Message non lu par Cinci » ven. 09 juin 2017, 15:44

Bonjour,

Une réflexion déjà rencontrée il y a quelque temps chez André Comte-Sponville dans son Petit traité des grandes vertus :

"... la tolérance ne vaut donc que dans certaines limites, qui sont celles de sa propre sauvegarde et de la préservation de ses conditions de possibilité. C'est ce que Karl Popper appelle "le paradoxe de la tolérance" : "Si l'on est d'une tolérance absolue, même envers les intolérants et qu'on ne défende pas la société tolérante contre leurs assauts, les tolérants seront anéantis, et avec eux la tolérance."

[...]

Au contraire de l'amour ou de la générosité, qui n'ont pas de limites intrinsèques ni d'autre finitude que la nôtre, la tolérance est donc essentiellement limitée : une tolérance infinie serait la fin de la tolérance! Pas de liberté pour les ennemis de la liberté? Ce n'est pas si simple. Une vertu ne saurait se cantonner dans l'intersubjectivité vertueuse : celui qui n'est juste qu'avec les justes, généreux qu'avec les généreux, miséricordieux qu'avec les miséricordieux, etc., n'est ni juste ni généreux ni miséricordieux. Pas davantage n'est tolérant celui qui ne l'est qu'avec les tolérants. Si la tolérance est une vertu, comme je le crois et comme on l'accorde ordinairement, elle vaut donc par elle-même, y compris vis à vis ceux qui ne la pratiquent pas. La morale n'est ni un marché ni un miroir.

• Problèmes et tâches
[1] Imprimez l'extrait du passage sur la tolérance compris entre « Au contraire de » et « ni un miroir. », bornes incluses.
[2] D'après le passage sur la tolérance, quel nom Karl Popper donne-t-il à l'idée qu'une tolérance absolue envers les intolérants mènerait à l'anéantissement de la tolérance ?
[3] Rédigez la suite du passage sur la tolérance, à partir de la phrase qui suit « La morale n'est ni un marché ni un miroir. ».

• Données présentées

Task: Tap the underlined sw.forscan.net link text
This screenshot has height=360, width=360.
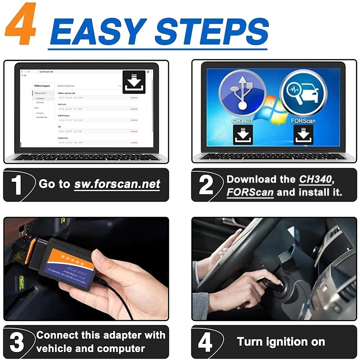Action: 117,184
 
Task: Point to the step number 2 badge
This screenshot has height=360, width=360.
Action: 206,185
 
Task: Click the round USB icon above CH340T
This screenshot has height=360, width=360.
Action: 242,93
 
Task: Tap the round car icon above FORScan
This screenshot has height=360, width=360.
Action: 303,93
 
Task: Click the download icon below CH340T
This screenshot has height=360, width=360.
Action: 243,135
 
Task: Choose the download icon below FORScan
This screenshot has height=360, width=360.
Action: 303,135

* * *

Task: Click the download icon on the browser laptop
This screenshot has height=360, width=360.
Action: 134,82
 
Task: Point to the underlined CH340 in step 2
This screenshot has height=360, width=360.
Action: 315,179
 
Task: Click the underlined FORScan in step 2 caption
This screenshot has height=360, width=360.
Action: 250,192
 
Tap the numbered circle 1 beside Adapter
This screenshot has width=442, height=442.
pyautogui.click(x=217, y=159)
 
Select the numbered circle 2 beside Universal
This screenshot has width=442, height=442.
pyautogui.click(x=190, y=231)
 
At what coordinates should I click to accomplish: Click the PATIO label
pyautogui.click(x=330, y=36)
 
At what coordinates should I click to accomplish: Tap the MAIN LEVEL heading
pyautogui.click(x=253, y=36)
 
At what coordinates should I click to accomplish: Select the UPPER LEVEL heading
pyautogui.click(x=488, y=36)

* * *

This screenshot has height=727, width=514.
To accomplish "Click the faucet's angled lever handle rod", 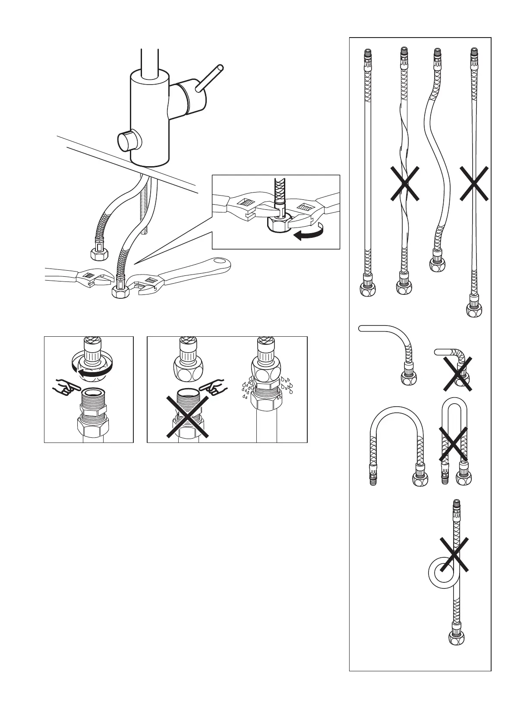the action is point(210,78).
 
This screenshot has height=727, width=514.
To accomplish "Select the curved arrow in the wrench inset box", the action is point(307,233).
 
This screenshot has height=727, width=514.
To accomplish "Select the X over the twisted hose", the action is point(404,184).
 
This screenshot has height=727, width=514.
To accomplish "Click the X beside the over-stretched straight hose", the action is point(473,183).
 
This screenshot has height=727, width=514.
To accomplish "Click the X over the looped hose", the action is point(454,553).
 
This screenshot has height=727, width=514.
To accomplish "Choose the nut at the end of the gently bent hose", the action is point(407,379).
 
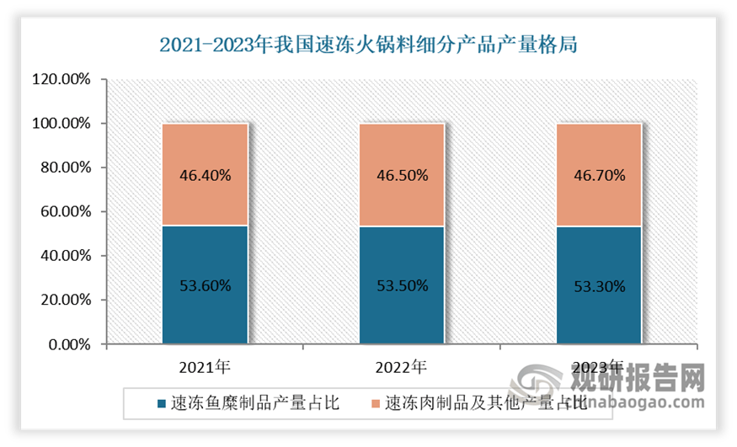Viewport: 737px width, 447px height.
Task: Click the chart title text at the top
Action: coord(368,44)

• Réponses dans l'ordre
[1]
Au contraire de l'amour ou de la générosité, qui n'ont pas de limites intrinsèques ni d'autre finitude que la nôtre, la tolérance est donc essentiellement limitée : une tolérance infinie serait la fin de la tolérance! Pas de liberté pour les ennemis de la liberté? Ce n'est pas si simple. Une vertu ne saurait se cantonner dans l'intersubjectivité vertueuse : celui qui n'est juste qu'avec les justes, généreux qu'avec les généreux, miséricordieux qu'avec les miséricordieux, etc., n'est ni juste ni généreux ni miséricordieux. Pas davantage n'est tolérant celui qui ne l'est qu'avec les tolérants. Si la tolérance est une vertu, comme je le crois et comme on l'accorde ordinairement, elle vaut donc par elle-même, y compris vis à vis ceux qui ne la pratiquent pas. La morale n'est ni un marché ni un miroir.

[2] Le paradoxe de la tolérance.

[3]
S'il ne faut pas tout tolérer, puisque ce serait vouer la tolérance à sa perte, on ne saurait non plus renoncer à toute tolérance vis à vis ceux qui ne la respectent pas. Une démocratie qui interdirait tous les partis non démocratiques serait trop peu démocratique, tout comme une démocratie qui leur laisserait faire tout et n'importe quoi le serait trop, ou plutôt trop mal, et par là condamnée : puisqu'elle renoncerait à défendre le droit par la force, quand il le faut, et la liberté par la contrainte. Le critère n'est pas moral ici mais politique.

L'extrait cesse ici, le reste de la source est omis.